Gli ultimi libri di Sulle nature dell’universo raccontano grandiosamente il ritorno di tutte le cose nel grembo del Signore: l’apocatastasis. Allora, il corpo verrà tramutato in spirito. Lo spirito, o per essere più chiari, l’intera natura umana sarà restituita alle cause primordiali che esistono per sempre in Dio. La natura si trasformerà in Dio, come l’aria si trasforma in luce. L’essere umano si riunificherà, superando la divisione dei sessi. L’orbe terrestre sarà riunito al paradiso, e non vi sarà altro che paradiso. Il cielo e la terra torneranno uniti, e non vi sarà altro che cielo. Alla fine dell’apocatastasis il bene otterrà la sua vittoria definitiva sul male. Non vi sarà più nessun luogo per porvi un inferno, nessun fuoco per bruciarlo, nessun tempo per supplizi corporei. Anche il nemico supremo, il diavolo, verrà cancellato: continuerà a esistere, non perderà la sua natura demoniaca, ma non sarà più causa né di inimicizia né di morte. «Forse — conclude Scoto — l’ultima fiamma che riempirà e consumerà il mondo intero sarà l’apparizione visibile del Verbo di Dio in tutte le creature»: quella fiamma che ora lo riempie in modo invisibile.

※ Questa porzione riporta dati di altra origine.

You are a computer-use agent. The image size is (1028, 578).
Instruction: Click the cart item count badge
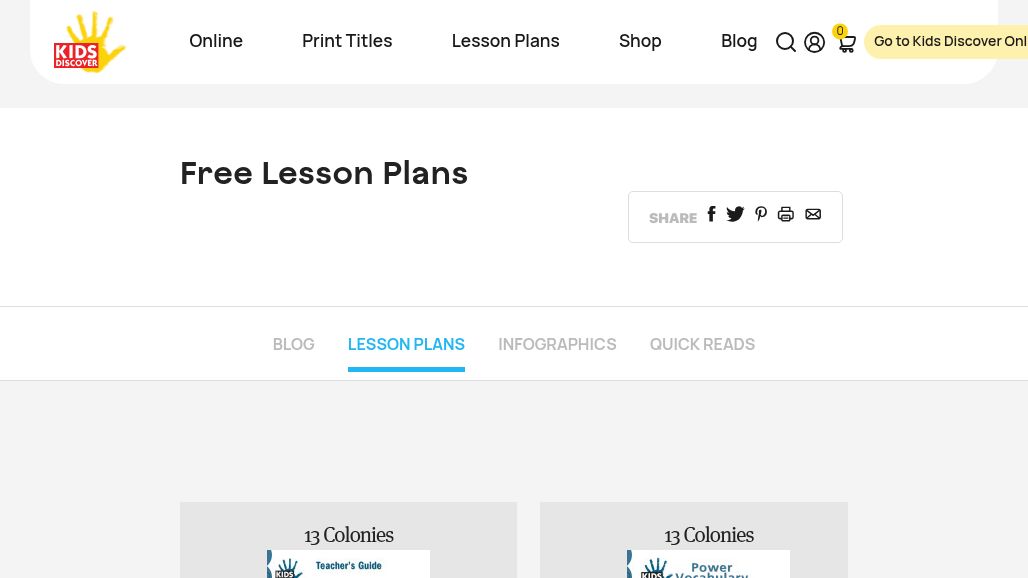pos(840,31)
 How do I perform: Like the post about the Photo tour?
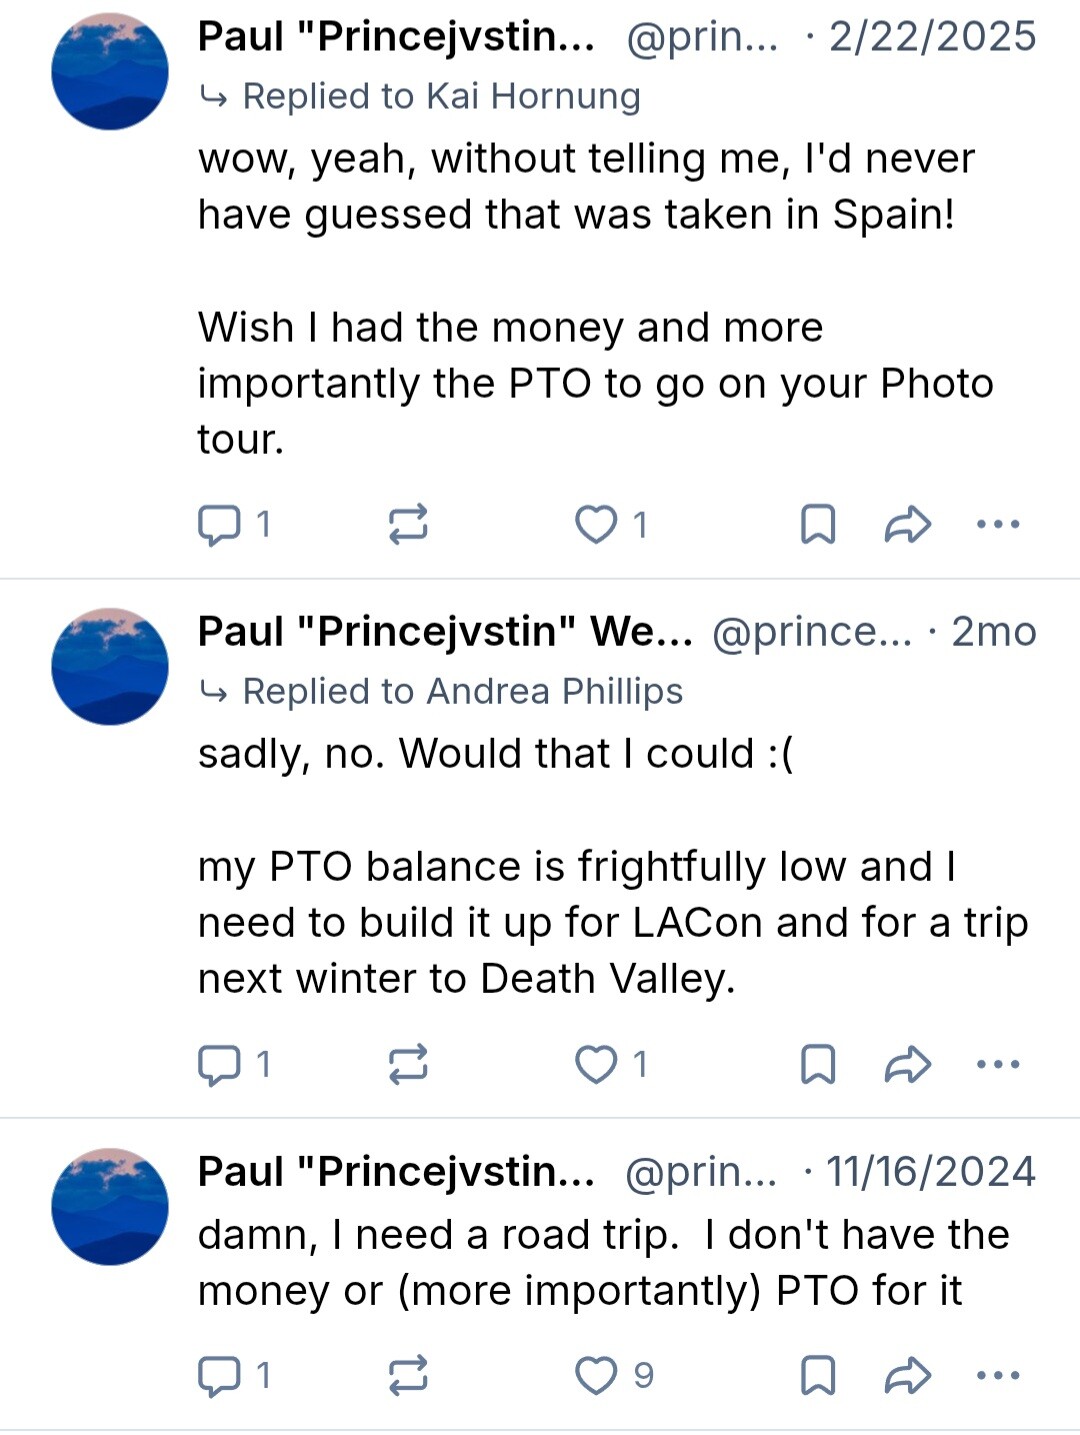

Verso la fine della vita di Giovanni Scoto, le sue tracce si smarriscono. Sappiamo che prima il libro giovanile sulla Predestinazione poi Sulle nature dell’universo furono aspramente criticati dai dotti cattolici, specialmente per la violenta grecizzazione della cultura latina. Né il Dio-Nulla né la divinizzazione dell’uomo potevano piacere a chi si era nutrito di Agostino. Poi Giovanni Scoto scomparve. Di solito si sostiene che si nascose in un monastero nello stesso anno, l’877, in cui il suo imperatore, Carlo il Calvo, moriva ritornando da Roma in quella che sarebbe divenuta la Francia. Ma, nella recentissima edizione, Peter Dronke avanza un’ipotesi molto suggestiva. Il biografo di Alfredo il Grande, re d’Inghilterra, racconta che il re aveva invitato dalla Francia due studiosi, uno dei quali di nome Giovanni, «un uomo di intelletto acutissimo, coltissimo in tutti i campi della letteratura ed esperto in molte altre arti liberali». Proprio in quegli anni, Alfredo il Grande sviluppò in alcuni testi il grande motivo eriugeniano del ritorno di tutte le cose nel grembo di Dio. Non possediamo nessuna certezza assoluta. Ma non può essere escluso che l’ignoto Giovanni, l’uomo «di intelletto acutissimo», non sia stato altri che Giovanni Scoto, venuto in Inghilterra a diffondere drammaticamente le grandi visioni della sua vita.